■ JOB ■
Please reproduce the records verbatim, from the line containing "Click the row number 2.1 in the table" through the line containing "Action: (x=345, y=190)", and leave out the pictures.

■ DATA FOR PROCESSING ■
◇ ◇ ◇ ◇

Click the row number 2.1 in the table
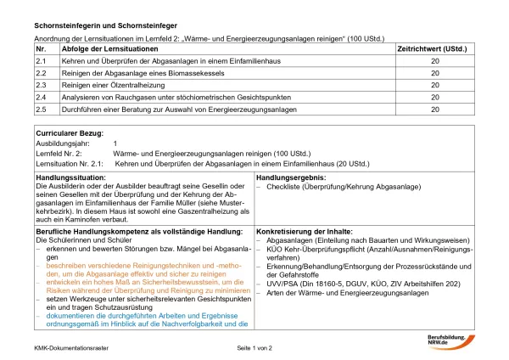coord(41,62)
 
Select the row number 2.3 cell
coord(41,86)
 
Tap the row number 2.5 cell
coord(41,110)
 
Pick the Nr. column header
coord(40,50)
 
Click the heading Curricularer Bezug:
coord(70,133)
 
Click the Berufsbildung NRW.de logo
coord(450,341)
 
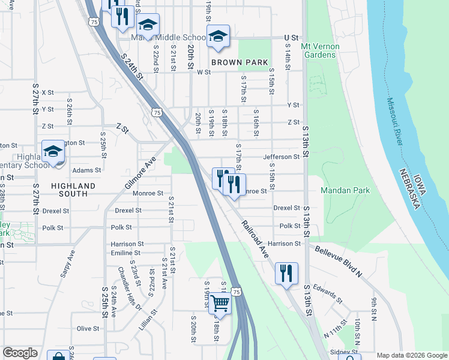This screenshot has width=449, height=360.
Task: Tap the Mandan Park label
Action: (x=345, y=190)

◇ ◇ ◇ ◇

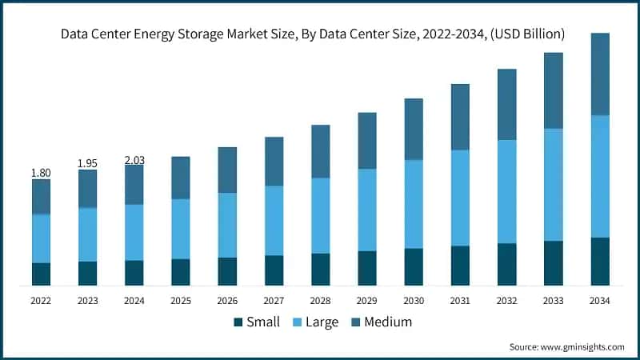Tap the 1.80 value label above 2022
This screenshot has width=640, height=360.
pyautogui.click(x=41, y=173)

◇ ◇ ◇ ◇

■ WORKED SOLUTION ■
Click the row number 2.1 in the table
coord(41,62)
 
Select the row number 2.3 cell
coord(41,86)
 
Tap the row number 2.5 cell
coord(41,110)
 
Pick the Nr. column header
coord(40,50)
 
Click the heading Curricularer Bezug:
coord(70,133)
 
Click the Berufsbildung NRW.de logo
coord(450,341)
 
This screenshot has width=449, height=360.
Task: Tap the Mandan Park label
Action: (x=345, y=190)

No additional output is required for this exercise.